Eu que não sei nada do mar, que nasci tão longe dele quanto possível, sinto saudades dos nossos encontros. Saudade de quando eu me prostrava frente sua magnânima presença e me sentia mínima poeira, sinto falta de como seu estrondoso falar silenciava meus pensamentos. Estar frente ao mar deixava tudo em mim plácido, num contraponto estranho ao gigantesco grito que dele emanava e me acertava como flecha, bem no peito.
Houve uma época em que tudo era confuso, barulhento e triste dentro de mim. Dias que me trazem pouquíssimas boas lembranças, mas foram dias de intimidade com o mar. Um tempo que eu fugia da vida e sentava frente a ele e esperava: a vida passar, a noite chegar, a dor não doer, as respostas de perguntas não feitas se materializar ali frente minhas retinas.
Enquanto nada acontecia dentro ou fora de mim, eu acompanhava as ondas indo e vindo, bravias ou calmas, revezando as intensidades da existência, numa levada de blues. Enquanto eu só sabia ser estática frente às minhas questões, uma barco chegava arrastando rede comemorando boa pescaria. Homens gritando, peixes agonizando nas tarrafas para trazer melhor vida pr’aqueles que sobrevivem do mar.
Nada daquilo me atingia. Nem machucava, tampouco me fazia feliz. Era somente o tempo fazendo seu trabalho no avesso da minha pele. Era só o processo que se restabelecia em mim. A coragem que eu não sabia ter, dando as caras. Perguntas sendo elaboradas no silêncio. Eram meus olhos voltando a brilhar.

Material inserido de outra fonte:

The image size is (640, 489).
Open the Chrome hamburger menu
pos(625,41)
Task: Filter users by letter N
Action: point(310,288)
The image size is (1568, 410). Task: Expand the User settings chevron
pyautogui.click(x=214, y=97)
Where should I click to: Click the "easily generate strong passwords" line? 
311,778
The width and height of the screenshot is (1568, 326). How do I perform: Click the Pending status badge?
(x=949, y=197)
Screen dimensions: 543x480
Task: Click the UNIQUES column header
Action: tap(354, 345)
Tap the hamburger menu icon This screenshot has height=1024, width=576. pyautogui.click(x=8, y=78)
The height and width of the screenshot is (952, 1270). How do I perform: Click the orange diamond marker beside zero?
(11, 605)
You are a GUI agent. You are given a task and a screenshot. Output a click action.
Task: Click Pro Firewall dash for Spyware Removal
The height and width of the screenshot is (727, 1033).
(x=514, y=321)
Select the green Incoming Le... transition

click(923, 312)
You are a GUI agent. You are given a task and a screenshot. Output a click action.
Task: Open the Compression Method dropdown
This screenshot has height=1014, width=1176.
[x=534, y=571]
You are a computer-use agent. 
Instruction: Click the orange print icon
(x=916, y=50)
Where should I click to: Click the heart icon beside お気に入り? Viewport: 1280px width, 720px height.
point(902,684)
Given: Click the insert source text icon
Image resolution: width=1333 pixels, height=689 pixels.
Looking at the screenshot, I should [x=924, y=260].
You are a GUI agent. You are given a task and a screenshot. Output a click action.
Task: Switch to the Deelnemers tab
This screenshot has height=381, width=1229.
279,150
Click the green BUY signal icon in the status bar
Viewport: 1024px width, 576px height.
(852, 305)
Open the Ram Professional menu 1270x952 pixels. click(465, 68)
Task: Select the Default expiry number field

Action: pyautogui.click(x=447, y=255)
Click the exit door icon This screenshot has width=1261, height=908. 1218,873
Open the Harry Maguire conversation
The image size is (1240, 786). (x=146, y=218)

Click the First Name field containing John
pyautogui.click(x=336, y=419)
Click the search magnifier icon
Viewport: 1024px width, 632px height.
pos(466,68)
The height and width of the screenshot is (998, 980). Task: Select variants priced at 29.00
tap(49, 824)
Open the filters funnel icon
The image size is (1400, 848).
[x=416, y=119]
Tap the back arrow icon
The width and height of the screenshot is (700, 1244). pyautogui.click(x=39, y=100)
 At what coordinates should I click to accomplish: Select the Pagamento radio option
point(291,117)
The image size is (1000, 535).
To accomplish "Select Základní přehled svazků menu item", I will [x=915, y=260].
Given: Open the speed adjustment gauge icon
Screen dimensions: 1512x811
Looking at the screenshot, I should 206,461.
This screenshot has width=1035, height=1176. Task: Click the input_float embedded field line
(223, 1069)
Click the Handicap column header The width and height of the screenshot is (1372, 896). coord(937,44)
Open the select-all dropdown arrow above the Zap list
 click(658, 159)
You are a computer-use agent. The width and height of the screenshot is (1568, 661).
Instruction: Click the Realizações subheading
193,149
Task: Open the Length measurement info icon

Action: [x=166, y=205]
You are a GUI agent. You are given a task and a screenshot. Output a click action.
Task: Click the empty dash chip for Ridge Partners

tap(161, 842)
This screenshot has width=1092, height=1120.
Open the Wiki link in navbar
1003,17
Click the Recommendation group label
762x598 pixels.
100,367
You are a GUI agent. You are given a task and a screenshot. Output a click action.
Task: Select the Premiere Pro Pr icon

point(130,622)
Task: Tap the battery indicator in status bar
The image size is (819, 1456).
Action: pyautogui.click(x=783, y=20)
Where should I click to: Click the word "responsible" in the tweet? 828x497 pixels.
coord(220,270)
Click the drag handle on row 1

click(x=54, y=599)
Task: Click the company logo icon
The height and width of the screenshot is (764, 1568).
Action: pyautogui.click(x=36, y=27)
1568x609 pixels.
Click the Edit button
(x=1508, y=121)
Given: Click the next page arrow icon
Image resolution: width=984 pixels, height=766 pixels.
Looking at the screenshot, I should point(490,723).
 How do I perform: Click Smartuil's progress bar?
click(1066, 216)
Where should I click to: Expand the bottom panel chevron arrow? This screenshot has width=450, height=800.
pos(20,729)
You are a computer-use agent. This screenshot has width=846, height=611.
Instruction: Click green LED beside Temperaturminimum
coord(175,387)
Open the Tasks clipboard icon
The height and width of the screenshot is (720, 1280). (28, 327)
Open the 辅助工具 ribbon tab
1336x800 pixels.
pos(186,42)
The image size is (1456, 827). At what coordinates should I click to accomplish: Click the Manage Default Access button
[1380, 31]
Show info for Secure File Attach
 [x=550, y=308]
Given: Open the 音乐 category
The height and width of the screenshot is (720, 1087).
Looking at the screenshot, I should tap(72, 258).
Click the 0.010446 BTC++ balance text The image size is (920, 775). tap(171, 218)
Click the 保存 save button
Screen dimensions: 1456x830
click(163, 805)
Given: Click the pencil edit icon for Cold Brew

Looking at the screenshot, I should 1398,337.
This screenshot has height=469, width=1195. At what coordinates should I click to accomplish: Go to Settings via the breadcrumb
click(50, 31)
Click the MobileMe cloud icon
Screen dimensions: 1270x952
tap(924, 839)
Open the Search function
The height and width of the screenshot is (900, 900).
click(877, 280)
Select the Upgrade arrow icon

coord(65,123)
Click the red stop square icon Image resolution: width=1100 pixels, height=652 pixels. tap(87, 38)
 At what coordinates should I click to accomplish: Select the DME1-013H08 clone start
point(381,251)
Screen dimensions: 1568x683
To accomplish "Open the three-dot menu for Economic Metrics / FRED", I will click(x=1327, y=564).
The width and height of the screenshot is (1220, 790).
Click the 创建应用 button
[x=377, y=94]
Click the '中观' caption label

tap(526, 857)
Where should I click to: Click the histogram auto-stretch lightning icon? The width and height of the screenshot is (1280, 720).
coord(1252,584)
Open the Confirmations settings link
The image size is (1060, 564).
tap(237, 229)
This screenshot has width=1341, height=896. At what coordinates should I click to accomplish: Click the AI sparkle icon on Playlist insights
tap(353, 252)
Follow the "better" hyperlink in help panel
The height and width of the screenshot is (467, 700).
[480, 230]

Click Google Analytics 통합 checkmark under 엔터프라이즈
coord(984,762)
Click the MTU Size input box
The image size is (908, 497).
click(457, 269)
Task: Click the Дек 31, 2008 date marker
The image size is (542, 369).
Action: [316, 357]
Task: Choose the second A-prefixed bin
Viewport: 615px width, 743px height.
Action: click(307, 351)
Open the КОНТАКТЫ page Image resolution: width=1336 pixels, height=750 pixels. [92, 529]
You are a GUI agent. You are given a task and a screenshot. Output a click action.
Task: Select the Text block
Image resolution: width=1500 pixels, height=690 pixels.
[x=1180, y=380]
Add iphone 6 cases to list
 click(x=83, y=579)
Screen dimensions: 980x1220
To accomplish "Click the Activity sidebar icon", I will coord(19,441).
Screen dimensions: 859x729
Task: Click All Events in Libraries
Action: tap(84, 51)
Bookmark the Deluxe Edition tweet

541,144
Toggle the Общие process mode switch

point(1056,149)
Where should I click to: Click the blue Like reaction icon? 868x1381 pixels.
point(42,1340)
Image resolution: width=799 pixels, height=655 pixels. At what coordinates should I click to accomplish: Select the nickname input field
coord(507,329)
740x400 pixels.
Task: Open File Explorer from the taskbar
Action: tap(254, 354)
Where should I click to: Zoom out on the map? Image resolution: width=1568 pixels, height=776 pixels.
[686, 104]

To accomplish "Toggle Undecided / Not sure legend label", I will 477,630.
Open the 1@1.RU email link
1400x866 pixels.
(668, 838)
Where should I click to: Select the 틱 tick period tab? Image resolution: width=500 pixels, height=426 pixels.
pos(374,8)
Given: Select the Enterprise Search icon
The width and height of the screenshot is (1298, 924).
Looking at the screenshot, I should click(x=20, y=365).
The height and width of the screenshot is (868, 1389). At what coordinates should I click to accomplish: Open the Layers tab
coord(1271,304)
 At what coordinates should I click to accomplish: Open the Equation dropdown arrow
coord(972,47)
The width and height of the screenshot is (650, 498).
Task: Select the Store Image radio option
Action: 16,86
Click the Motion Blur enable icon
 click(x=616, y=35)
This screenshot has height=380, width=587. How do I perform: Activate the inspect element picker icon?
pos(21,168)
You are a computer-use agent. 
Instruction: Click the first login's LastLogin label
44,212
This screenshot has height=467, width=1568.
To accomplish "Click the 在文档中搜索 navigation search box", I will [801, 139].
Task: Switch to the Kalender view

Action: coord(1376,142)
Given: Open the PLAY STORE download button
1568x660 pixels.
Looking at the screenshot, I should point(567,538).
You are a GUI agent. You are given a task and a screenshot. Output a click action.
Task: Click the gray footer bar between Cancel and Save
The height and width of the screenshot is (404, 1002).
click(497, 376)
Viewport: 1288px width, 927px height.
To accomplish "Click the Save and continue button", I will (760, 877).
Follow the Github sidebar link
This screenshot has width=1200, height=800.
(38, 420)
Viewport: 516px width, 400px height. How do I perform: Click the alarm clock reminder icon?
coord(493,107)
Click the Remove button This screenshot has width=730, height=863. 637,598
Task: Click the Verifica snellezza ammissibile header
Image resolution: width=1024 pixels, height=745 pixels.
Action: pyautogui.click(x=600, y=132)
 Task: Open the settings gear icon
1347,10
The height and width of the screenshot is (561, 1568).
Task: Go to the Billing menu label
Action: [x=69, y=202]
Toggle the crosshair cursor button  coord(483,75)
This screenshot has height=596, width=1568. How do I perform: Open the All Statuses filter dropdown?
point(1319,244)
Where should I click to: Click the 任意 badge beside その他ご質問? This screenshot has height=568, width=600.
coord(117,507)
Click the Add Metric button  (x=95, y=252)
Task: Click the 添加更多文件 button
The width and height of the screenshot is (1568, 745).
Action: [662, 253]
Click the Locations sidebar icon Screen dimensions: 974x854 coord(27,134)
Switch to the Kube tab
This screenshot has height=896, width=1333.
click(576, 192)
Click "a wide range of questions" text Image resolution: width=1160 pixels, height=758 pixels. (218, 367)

Lembro-me da primeira vez que vi o mar, numa data muito anterior à narrada acima. Eu, deveras, nunca havia visto nada tão magistral, tão imenso, tão carregado de significados e vida. De braços dados com o vento, naquela vez, ele matou uma pessoa. Não no sentido figurado, ele, de fato, matou uma pessoa. Talvez o mar não tenha matado aquela mulher realmente, mas o não saber da gente em lidar com o máximos poderes naturais, sim. Penso que sabemos muito pouco da natureza e sua força.
Foi assim que pela primeira vez na vida tive dimensão do que era o eu e o universo e como nossos laços são fortes e cheios de amor e violência. Em meio a uma tragédia, de frente para o mar, enroscada numa ventania sem precedentes, eu vi dor e beleza. Foi desse jeito que entendi que coisas ruins acontecem em momentos de plenitude e nos resta lidar com isso, sendo os adultos que nos preparamos até ali.
Voltando ao meu estado de prostração perante ao Deus-Mar de outrora, onde eu buscava salvação, chegando aos dias atuais, onde me sinto salva. Hoje, onde sou, ora tempestade, ora brisa. Onde, vejo em mim criatura nascida do espelho da pura observação do mar e da vontade de ser força natural como ele. Hoje, me sinto bem, me sinto grata, me sinto brava, me sinto plena, me sinto mar.
No mais, sinto saudades de nossas conversas e silêncios.